■ TASK GOAL ■
Rewrite the passage on Turkey's human rights record, starting at "Below are three" and ending at "censors online speech.", swapping "requests" for "demands" throughout.

■ SOURCE PASSAGE ■
-*-
As 2013 draws to a close and the world takes stock, it is clear that Turkey’s appalling human rights record is gaining global attention.
Below are three of the stories in the international media that caught my eye this past week:
1. Google’s Transparency Report for 2013 indicates a global rise in government requests for removal of political content. The Republic of Turkey topped the list. As the Guardian reported,
Google reported a large increase in requests from Turkey where it received 1,673 requests [ for 12,162 items] from the authorities to remove content, nearly a ten-fold increase over the second half of last year. About two-thirds of the total requests – 1,126 – called for the removal of content related to alleged violations of internet law 5651, which censors online speech.
2. The Committee to Protect Journalists (CPJ) has again listed Turkey is the world’s worst jailer of journalists.
CPJ Executive Director Joel Simon indicated, “It is disturbing to see the number of jailed journalists rise in countries like Vietnam and Egypt. But it is frankly shocking that Turkey would be the world’s worst jailer of journalists for the second year in a row.” The Coordinator for CPJ’s Europe and Central Asia Program Nina Ognianova suggested, “As a NATO member and a regional leader, Turkey should not belong in the list of top press jailers. But from the failure to reform its legislation in a meaningful way to the crackdown on its journalists in the aftermath of the Gezi park protests, Turkey has grown increasingly repressive,” despite the modest decline in jailed journalists from the year before.
-*-
Extracted data entries:
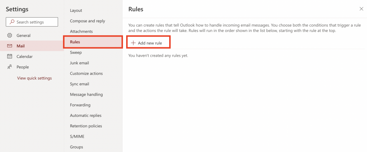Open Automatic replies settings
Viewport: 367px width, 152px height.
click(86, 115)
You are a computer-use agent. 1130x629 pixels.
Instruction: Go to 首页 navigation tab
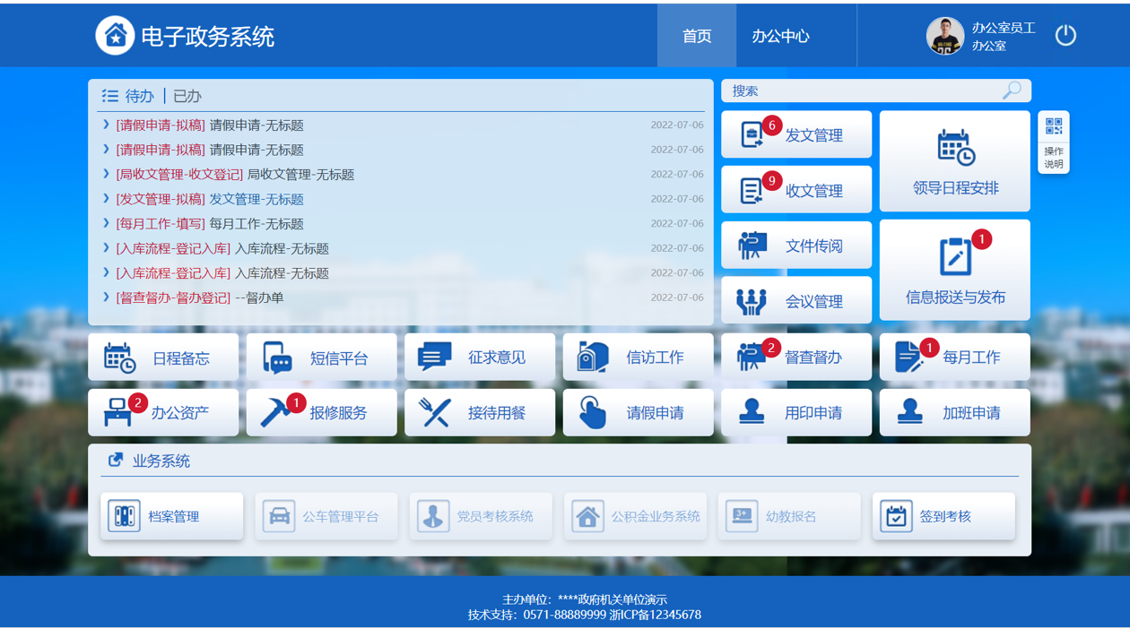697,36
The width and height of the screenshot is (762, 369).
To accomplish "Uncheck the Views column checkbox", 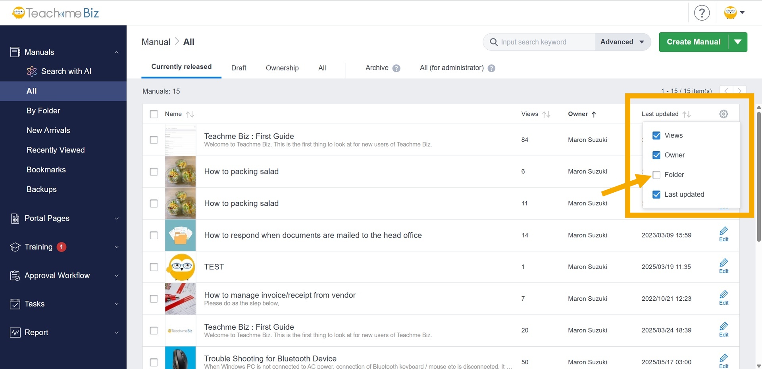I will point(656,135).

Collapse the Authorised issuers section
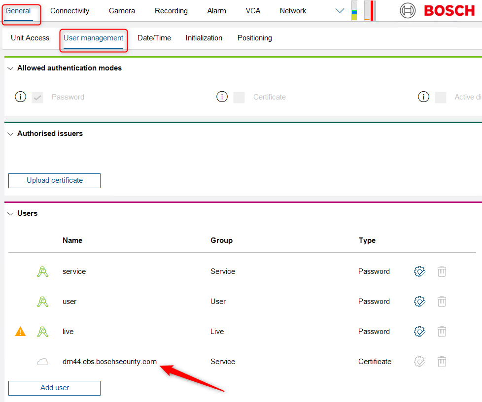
-*-
■ SOLUTION TO THE PROBLEM ■
Below are three of the stories in the international media that caught my eye this past week:
1. Google’s Transparency Report for 2013 indicates a global rise in government demands for removal of political content. The Republic of Turkey topped the list. As the Guardian reported,
Google reported a large increase in demands from Turkey where it received 1,673 demands [ for 12,162 items] from the authorities to remove content, nearly a ten-fold increase over the second half of last year. About two-thirds of the total demands – 1,126 – called for the removal of content related to alleged violations of internet law 5651, which censors online speech.